Another letter in response to my column comes from William Mills IV, which I will post here in its entirety:
Gaslighting About Gaslighting
Yes, gaslighting is real even if it doesn’t involve turning down gas lights to drive someone crazy.
By William T. Mills IV, Ph.D.
In his opinion column on Wednesday, author John Wilson derides the author of an email he received accusing him of gaslighting when he referred to antisemitism at Harvard as a “myth.” In his rebuttal to a private email, Mr. Wilson says that he is not gaslighting because he is not literally turning down gas lights to drive his wife crazy, as the husband in the 1944 film Gaslight did. Interestingly, Mr. Wilson defends of his use of the word “myth” to describe antisemitism at Harvard, even though he is not literally referring to antisemitism at Harvard as, for example, a historic tale about a creator sending birds to retrieve mud from the bottom of a primordial ocean to form the earth. Of course, the use of the word “myth” does not denote the literal origin of the word but rather the meaning we all understand today.

**RECORDS**
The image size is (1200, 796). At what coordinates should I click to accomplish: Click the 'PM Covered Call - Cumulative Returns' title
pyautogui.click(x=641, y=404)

--

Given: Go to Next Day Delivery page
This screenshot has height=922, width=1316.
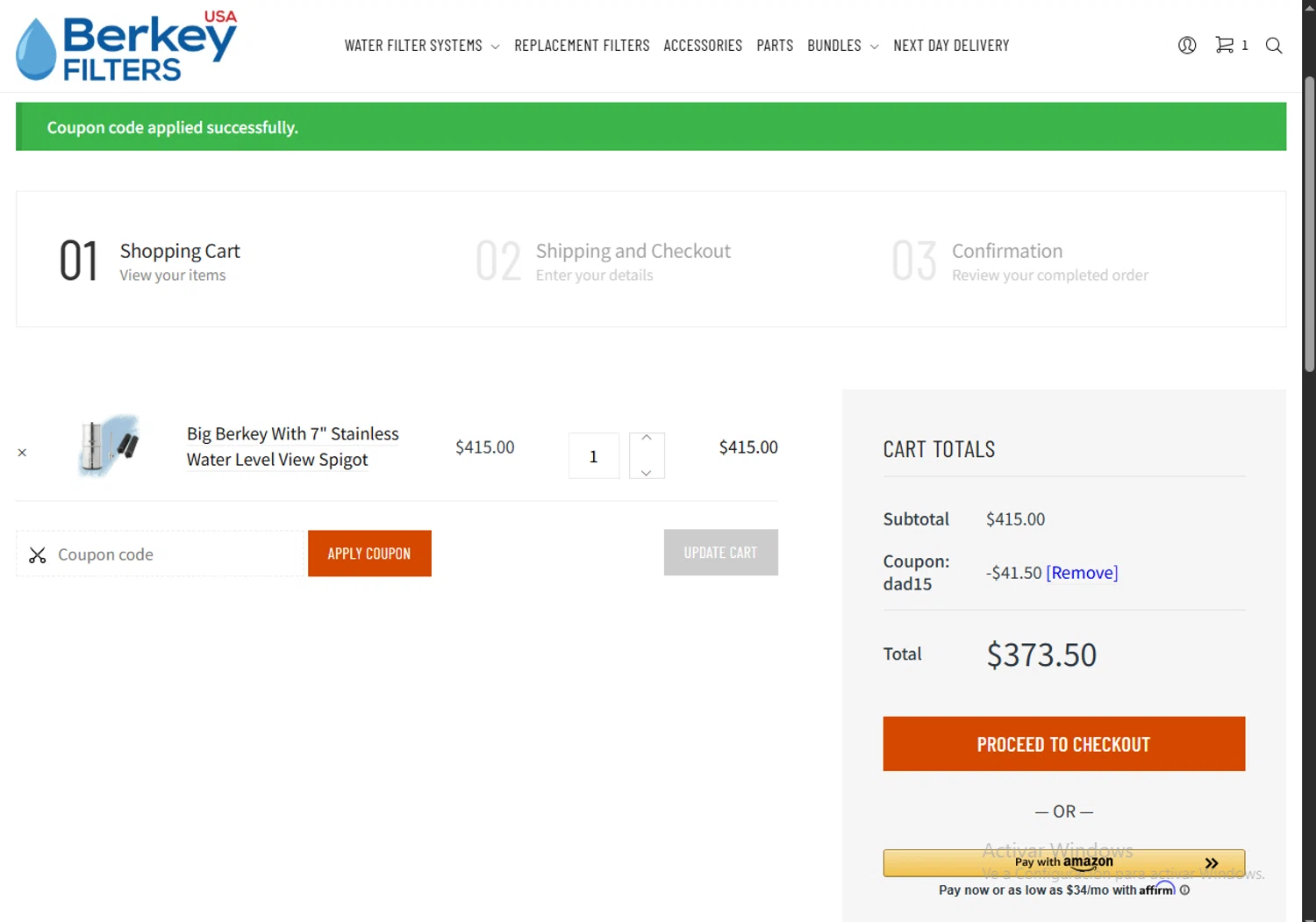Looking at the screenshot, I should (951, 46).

...

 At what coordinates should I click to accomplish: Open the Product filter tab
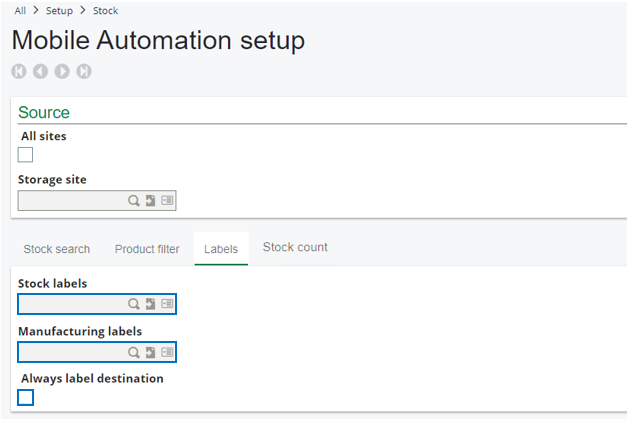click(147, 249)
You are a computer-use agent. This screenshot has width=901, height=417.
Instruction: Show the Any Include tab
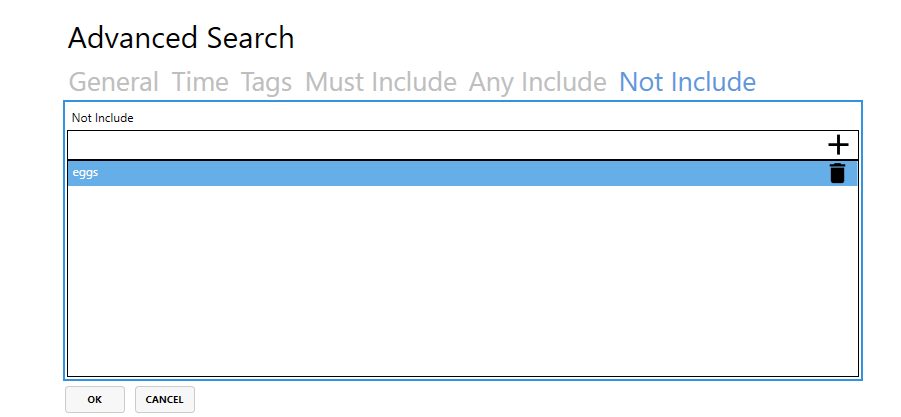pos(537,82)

**OBJECTIVE**
Retype the passage from the gaslighting column, starting at "By William T." and ending at "all understand today.". Draw only on the gaslighting column for what comes next, and leave the data aside.

**TASK RESPONSE**
By William T. Mills IV, Ph.D.
In his opinion column on Wednesday, author John Wilson derides the author of an email he received accusing him of gaslighting when he referred to antisemitism at Harvard as a “myth.” In his rebuttal to a private email, Mr. Wilson says that he is not gaslighting because he is not literally turning down gas lights to drive his wife crazy, as the husband in the 1944 film Gaslight did. Interestingly, Mr. Wilson defends of his use of the word “myth” to describe antisemitism at Harvard, even though he is not literally referring to antisemitism at Harvard as, for example, a historic tale about a creator sending birds to retrieve mud from the bottom of a primordial ocean to form the earth. Of course, the use of the word “myth” does not denote the literal origin of the word but rather the meaning we all understand today.